UrBench: A Comprehensive Benchmark for Evaluating Large Multimodal Models in Multi-View Urban Scenarios
This repo contains evaluation code for the paper "UrBench: A Comprehensive Benchmark for Evaluating Large Multimodal Models in Multi-View Urban Scenarios" [AAAI 2025]
🌐 Homepage | 🤗 Dataset | 📑 Paper | 💻 Code | 📖 arXiv
- 🔥[2024.12.11] UrBench has been accepted to AAAI 2025 main track!
We propose UrBench, a multi-view benchmark designed to evaluate LMMs’ performances in urban environments. Our benchmark includes 14 urban tasks that we categorize into various dimensions. These tasks encompass both region-level evaluations that assess LMMs’ capabilities in urban planning, as well as role-level evaluations that examine LMMs’ responses to daily issues.

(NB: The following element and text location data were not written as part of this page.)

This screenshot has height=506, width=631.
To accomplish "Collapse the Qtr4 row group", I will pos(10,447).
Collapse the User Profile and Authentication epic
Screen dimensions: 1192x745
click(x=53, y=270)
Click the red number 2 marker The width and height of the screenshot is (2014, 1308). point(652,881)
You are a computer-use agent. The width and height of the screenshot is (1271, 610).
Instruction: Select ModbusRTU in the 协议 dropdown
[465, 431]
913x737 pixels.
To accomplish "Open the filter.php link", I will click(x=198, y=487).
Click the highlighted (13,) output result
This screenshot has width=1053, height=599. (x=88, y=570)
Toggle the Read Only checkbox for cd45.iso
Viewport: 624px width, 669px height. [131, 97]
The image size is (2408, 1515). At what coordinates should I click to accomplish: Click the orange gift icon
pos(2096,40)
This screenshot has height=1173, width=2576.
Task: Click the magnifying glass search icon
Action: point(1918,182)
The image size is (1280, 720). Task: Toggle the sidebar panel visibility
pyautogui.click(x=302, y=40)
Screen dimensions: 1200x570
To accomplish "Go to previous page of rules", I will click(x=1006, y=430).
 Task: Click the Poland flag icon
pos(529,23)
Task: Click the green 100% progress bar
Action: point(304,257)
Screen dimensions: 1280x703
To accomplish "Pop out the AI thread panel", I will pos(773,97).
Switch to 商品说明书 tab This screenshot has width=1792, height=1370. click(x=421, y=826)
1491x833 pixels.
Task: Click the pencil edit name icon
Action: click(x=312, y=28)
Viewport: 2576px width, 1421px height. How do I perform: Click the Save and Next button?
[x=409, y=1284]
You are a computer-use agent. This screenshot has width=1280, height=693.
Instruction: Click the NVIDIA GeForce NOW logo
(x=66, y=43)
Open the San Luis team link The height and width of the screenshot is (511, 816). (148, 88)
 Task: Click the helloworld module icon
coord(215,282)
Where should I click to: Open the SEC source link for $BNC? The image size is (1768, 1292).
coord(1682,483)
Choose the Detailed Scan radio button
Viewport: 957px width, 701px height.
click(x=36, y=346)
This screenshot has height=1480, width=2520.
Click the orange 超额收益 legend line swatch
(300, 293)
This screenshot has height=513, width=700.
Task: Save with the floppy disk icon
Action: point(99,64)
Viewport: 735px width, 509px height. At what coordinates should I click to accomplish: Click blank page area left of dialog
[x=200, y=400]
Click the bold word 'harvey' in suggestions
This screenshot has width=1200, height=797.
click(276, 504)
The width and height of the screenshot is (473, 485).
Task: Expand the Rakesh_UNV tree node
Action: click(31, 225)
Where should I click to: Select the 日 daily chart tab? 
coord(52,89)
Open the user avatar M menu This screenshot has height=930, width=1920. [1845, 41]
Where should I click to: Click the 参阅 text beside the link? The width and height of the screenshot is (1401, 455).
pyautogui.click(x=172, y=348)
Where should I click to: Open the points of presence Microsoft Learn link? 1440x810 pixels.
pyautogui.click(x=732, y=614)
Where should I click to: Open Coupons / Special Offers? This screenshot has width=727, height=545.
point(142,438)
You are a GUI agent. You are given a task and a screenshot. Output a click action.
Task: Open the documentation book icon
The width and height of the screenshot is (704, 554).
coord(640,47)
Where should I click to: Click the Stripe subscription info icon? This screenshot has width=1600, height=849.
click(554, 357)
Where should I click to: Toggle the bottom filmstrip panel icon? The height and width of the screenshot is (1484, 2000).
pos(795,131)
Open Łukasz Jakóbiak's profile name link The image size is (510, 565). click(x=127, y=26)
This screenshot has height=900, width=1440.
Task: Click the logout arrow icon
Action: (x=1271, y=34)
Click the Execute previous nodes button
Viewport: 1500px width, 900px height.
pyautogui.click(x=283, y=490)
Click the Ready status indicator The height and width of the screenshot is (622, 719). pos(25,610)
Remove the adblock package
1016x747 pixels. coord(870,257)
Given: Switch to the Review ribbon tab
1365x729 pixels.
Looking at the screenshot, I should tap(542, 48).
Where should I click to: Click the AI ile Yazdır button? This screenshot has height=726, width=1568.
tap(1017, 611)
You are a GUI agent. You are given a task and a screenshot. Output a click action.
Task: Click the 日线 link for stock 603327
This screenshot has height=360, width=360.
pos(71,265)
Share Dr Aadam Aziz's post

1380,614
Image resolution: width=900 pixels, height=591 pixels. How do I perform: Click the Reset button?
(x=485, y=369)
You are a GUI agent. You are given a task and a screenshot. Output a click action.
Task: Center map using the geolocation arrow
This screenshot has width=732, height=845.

- Region-level and role-level questions. UrBench contains diverse questions at both region and role level, while previous benchmarks generally focus on region-level questions.
- Multi-view data. UrBench incorporates both street and satellite data, as well as their paired-up cross-view data. Prior benchmarks generally focus on evaluations from a single view perspective.
- Diverse task types. UrBench contains 14 diverse task types categorized into four task dimensions, while previous benchmarks only offer limited task types such as counting, object recognition, etc.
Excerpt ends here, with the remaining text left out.